‘Jolly Moxie’ features live music from the Colorado Jazz Orchestra
Jolly Moxie is a very different kind of show for Wonderbound. The company’s productions tend toward story ballets, although certainly not the sort that classical ballet companies offer. Artistic Director Garrett Ammon’s are unique, often a contemporary take on a well-known tale like that of Sleeping Beauty, Faust or Samson and Delilah.
Ammon is a master at creating compelling mashups of those stories complete with dramatic, movable sets that he designs to convey a range of environments and moods. The result is typically a coherent evening of movement and music that provides nonstop energy and visual interest.

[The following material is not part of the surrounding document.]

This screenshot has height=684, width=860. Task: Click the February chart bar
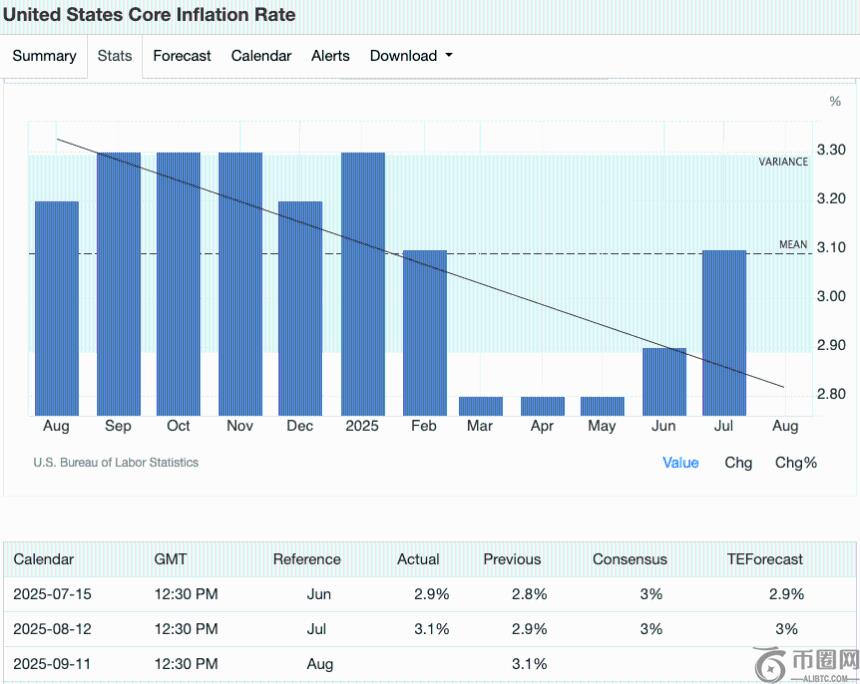(425, 333)
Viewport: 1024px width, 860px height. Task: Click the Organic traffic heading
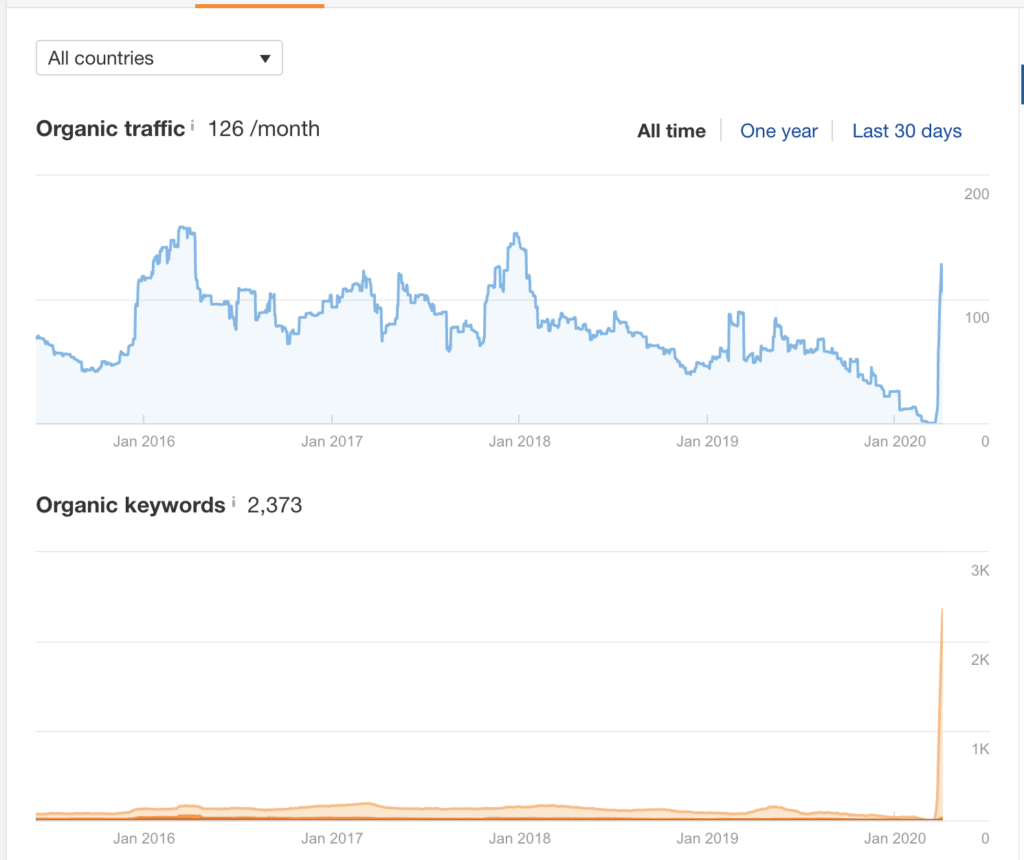(x=110, y=129)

Jolly Moxie is another thing altogether — and a not entirely successful one. Like virtually all of Ammon’s works, it features live music and his demanding, rapid-fire choreography. But rather than conveying any kind of overall narrative Jolly Moxie is a series of 16 individual pure dance scenes set to songs drawn from the American popular songbook.
Some audience members might see story vignettes in some of the pas de deux, but I did not. After a while, the different sections became visually and musically repetitive. The movement style is essentially the same throughout and becomes surprisingly tiresome toward the end of the first act. The second act continues in the same vein, although the dancers do a yeoman’s job of trying to inject some variety of mood into the various songs.
Live band
Live music is provided by the Colorado Jazz Repertory Orchestra; this is the first collaboration between Wonderbound and the Orchestra and is somewhat less successful than Ammon’s involvement with other local musical groups. Typically in Wonderbound’s productions, the music serves as an engaging but secondary theatrical element and it’s never hard to focus primarily on the dancing and staging. Here, however, the music and the movement mostly compete for attention.
Apart from the sameness of much of the choreography, this is also due to the fact that the only set pieces for the dancers are a few scattered café tables where they occasionally rest between songs. Otherwise, the stage is dominated by a brightly lit, raised orchestra platform. With lighting effects that spotlight the shiny brass instruments and the sparkly Kelly-green gown of vocalist Lady May Mayfield, one is often tempted to look at the singer or musicians rather than the dancers.
To be sure, Wonderbound’s dancers dazzle in Jolly Moxie, as they always do; the 12 company members are effectively all principal dancers — and each one is a standout. Technically powerful, they have expansive extensions with arms and legs that seem to go on forever. They manage Ammon’s whiplash turns, lifts and leaps with fearlessness and precision. Unfortunately, there just isn’t much opportunity here for them to demonstrate the emotional intensity and dramatic flair that is among Wonderbound’s most distinctive and impressive qualities.